What to work on:
Every line of the material below needs to be written out exactly, please.

Material for this task:
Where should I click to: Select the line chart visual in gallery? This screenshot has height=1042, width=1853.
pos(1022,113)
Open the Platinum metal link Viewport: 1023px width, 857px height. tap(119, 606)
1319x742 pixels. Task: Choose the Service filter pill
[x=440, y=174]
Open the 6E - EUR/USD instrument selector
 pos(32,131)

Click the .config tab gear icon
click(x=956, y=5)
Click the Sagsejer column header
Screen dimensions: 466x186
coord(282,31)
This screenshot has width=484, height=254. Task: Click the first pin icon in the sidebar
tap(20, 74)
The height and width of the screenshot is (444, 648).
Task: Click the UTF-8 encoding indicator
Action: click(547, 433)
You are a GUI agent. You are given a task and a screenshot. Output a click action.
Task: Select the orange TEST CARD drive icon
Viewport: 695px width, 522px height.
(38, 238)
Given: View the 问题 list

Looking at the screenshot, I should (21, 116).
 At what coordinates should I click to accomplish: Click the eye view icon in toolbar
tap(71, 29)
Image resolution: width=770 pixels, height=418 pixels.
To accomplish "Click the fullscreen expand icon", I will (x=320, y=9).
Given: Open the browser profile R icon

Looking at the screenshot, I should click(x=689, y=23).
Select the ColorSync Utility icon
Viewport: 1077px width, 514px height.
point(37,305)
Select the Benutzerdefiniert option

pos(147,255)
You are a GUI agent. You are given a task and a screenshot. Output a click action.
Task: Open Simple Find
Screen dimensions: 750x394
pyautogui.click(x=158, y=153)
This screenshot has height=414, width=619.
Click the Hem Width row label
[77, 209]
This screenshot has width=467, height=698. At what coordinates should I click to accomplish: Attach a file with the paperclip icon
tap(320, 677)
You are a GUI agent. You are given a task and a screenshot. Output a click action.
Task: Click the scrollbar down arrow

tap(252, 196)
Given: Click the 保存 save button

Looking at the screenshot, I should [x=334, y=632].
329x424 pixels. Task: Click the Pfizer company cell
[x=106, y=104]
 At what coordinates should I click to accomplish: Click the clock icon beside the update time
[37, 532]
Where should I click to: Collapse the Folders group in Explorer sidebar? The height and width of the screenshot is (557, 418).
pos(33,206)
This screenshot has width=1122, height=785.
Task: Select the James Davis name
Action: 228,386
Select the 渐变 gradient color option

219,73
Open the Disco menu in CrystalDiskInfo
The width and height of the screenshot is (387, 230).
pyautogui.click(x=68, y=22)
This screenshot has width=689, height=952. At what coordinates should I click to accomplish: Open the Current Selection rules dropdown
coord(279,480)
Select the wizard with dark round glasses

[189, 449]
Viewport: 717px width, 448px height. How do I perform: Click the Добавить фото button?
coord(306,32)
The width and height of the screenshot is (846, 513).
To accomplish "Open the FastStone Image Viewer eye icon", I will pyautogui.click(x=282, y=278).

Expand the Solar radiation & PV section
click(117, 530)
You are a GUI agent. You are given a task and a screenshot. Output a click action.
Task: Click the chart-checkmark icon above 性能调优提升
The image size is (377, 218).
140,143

Reply:
Where should I click to: Select the line chart visual in gallery? This screenshot has height=1042, width=1853.
pos(1022,113)
Open the Platinum metal link Viewport: 1023px width, 857px height. tap(119, 606)
1319x742 pixels. Task: Choose the Service filter pill
[x=440, y=174]
Open the 6E - EUR/USD instrument selector
 pos(32,131)

Click the .config tab gear icon
click(x=956, y=5)
Click the Sagsejer column header
Screen dimensions: 466x186
coord(282,31)
This screenshot has width=484, height=254. Task: Click the first pin icon in the sidebar
tap(20, 74)
The height and width of the screenshot is (444, 648).
Task: Click the UTF-8 encoding indicator
Action: click(547, 433)
You are a GUI agent. You are given a task and a screenshot. Output a click action.
Task: Select the orange TEST CARD drive icon
Viewport: 695px width, 522px height.
(38, 238)
Given: View the 问题 list

Looking at the screenshot, I should (21, 116).
 At what coordinates should I click to accomplish: Click the eye view icon in toolbar
tap(71, 29)
Image resolution: width=770 pixels, height=418 pixels.
To accomplish "Click the fullscreen expand icon", I will (x=320, y=9).
Given: Open the browser profile R icon

Looking at the screenshot, I should click(x=689, y=23).
Select the ColorSync Utility icon
Viewport: 1077px width, 514px height.
point(37,305)
Select the Benutzerdefiniert option

pos(147,255)
You are a GUI agent. You are given a task and a screenshot. Output a click action.
Task: Open Simple Find
Screen dimensions: 750x394
pyautogui.click(x=158, y=153)
This screenshot has height=414, width=619.
Click the Hem Width row label
[77, 209]
This screenshot has width=467, height=698. At what coordinates should I click to accomplish: Attach a file with the paperclip icon
tap(320, 677)
You are a GUI agent. You are given a task and a screenshot. Output a click action.
Task: Click the scrollbar down arrow

tap(252, 196)
Given: Click the 保存 save button

Looking at the screenshot, I should [x=334, y=632].
329x424 pixels. Task: Click the Pfizer company cell
[x=106, y=104]
 At what coordinates should I click to accomplish: Click the clock icon beside the update time
[37, 532]
Where should I click to: Collapse the Folders group in Explorer sidebar? The height and width of the screenshot is (557, 418).
pos(33,206)
This screenshot has width=1122, height=785.
Task: Select the James Davis name
Action: 228,386
Select the 渐变 gradient color option

219,73
Open the Disco menu in CrystalDiskInfo
The width and height of the screenshot is (387, 230).
pyautogui.click(x=68, y=22)
This screenshot has width=689, height=952. At what coordinates should I click to accomplish: Open the Current Selection rules dropdown
coord(279,480)
Select the wizard with dark round glasses

[189, 449]
Viewport: 717px width, 448px height. How do I perform: Click the Добавить фото button?
coord(306,32)
The width and height of the screenshot is (846, 513).
To accomplish "Open the FastStone Image Viewer eye icon", I will pyautogui.click(x=282, y=278).

Expand the Solar radiation & PV section
click(117, 530)
You are a GUI agent. You are given a task and a screenshot. Output a click action.
Task: Click the chart-checkmark icon above 性能调优提升
The image size is (377, 218).
140,143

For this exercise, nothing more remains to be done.